Durante la pandemia de Covid-19 se habló sobre cómo ciertos trabajos que se siguieron haciendo, mientras la gran mayoría permanecíamos encerrados, eran particularmente importantes a pesar de que muchas veces no se remuneran de manera especialmente generosa: los médicos y las enfermeras, así como todo el personal que hacía posible que se sostuvieran los hospitales; las fábricas, los campos de cultivo, los productores de medicamentos, los encargados del alimento. Así como muchas actividades dedicadas a que no nos faltara la luz, el agua o la comida siguieron funcionando, muchísimos tuvimos que ver cómo nos las agenciábamos trabajando de manera remota o virtual. Recuerdo, además, que por entonces se pensó mucho en la importancia de quienes se dedican a producir entretenimiento y conocimiento. Durante esos meses de encierro, la música, las películas, las series, los libros y todas las formas de mantener nuestro cerebro alerta y en algún tipo de actividad fueron catalogados como de vital importancia. Quienes nos dedicamos a estos campos nos pusimos en acción y también recuerdo que en ese par de años mi agenda de presentaciones virtuales y las de mis colegas se multiplicaron de manera exponencial. Al no tener a dónde ir, me dediqué a escribir y casi en tiempo récord escribí un libro y senté las bases para varios otros.

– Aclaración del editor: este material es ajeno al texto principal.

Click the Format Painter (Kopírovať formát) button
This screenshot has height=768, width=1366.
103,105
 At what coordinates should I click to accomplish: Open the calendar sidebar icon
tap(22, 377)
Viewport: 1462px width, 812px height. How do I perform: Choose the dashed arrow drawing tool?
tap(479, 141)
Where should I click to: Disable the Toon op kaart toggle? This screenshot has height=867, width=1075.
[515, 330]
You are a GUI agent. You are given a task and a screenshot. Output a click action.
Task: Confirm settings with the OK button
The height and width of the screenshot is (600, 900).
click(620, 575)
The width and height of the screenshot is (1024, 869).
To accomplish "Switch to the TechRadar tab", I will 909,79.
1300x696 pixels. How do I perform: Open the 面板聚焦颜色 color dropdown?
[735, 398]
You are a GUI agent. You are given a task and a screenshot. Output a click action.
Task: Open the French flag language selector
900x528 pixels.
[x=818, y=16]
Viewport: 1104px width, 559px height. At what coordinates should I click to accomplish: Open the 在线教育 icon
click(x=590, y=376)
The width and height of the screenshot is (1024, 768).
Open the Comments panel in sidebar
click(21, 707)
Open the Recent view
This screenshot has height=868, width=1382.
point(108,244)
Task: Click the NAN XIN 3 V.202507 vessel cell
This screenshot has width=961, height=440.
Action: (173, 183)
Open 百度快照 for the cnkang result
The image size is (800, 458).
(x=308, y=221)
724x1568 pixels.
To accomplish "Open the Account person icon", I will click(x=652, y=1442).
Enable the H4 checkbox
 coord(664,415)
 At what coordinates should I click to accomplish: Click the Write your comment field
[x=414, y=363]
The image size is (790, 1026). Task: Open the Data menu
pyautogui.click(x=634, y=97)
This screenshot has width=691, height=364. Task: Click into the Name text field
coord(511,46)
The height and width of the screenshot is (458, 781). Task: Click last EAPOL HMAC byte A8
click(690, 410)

Cuando volvimos a la actividad presencial, quizá debido al ímpetu de la sobrevivencia, no hice más que incrementar mi producción, y ahora, a casi cinco años del inicio de la pandemia, puedo decir que mis desplazamientos son quizás mayores que al periodo anterior al encierro. Lo que sí se perdió en gran magnitud fue el espacio universitario donde ejercía mi práctica docente, pues lo que ya era una crisis profunda antes del Covid terminó con el desmantelamiento de mi departamento. Es así como desde hace cuatro meses ya no doy clases en la universidad y, gracias a una generosa indemnización, me he declarado en año sabático.

Lo cual me lleva al título de este artículo.

Debo de confesar que, a pesar del año sabático, no he dejado de hacer cosas. Este año es para mí el cierre de un gran ciclo conmemorativo del Bicentenario de la Independencia peruana. Ha sido un periodo muy intenso, que me llevó desde 2021 al presente a publicar cinco libros sobre el tema, además de muchas presentaciones de las que ya he perdido la cuenta. Tengo, además, la mala costumbre de seguir aceptando encargos que me resultan interesantes, así que la lista sigue creciendo.

Algunos de estos trabajos son remunerados, aunque, por supuesto, ninguno me paga como si pegara un plátano a la pared, o le pegara un combazo al motor de un avión, pero todo suma. Me considero increíblemente afortunada por poder dedicarme a hacer lo que me gusta y, sobre todo, por compartir los conocimientos que he pasado tantos años adquiriendo en espacios más allá de la universidad inglesa donde trabajé por diecisiete años.

Cuando me preguntan qué voy a hacer en el futuro se me ocurren miles de cosas, a pesar de que bien podría desacelerar la máquina. ¿Es una condición especial de mi cerebro? ¿Es un condicionamiento social? ¿Soy parte del engranaje de un sistema capitalista que te dice que eres útil en la medida que produces?

Mientras pienso en la respuesta, no pierdo la esperanza de aprender, algún día, a no hacer nada.

Pero, conociéndome, eso va a ser bien difícil.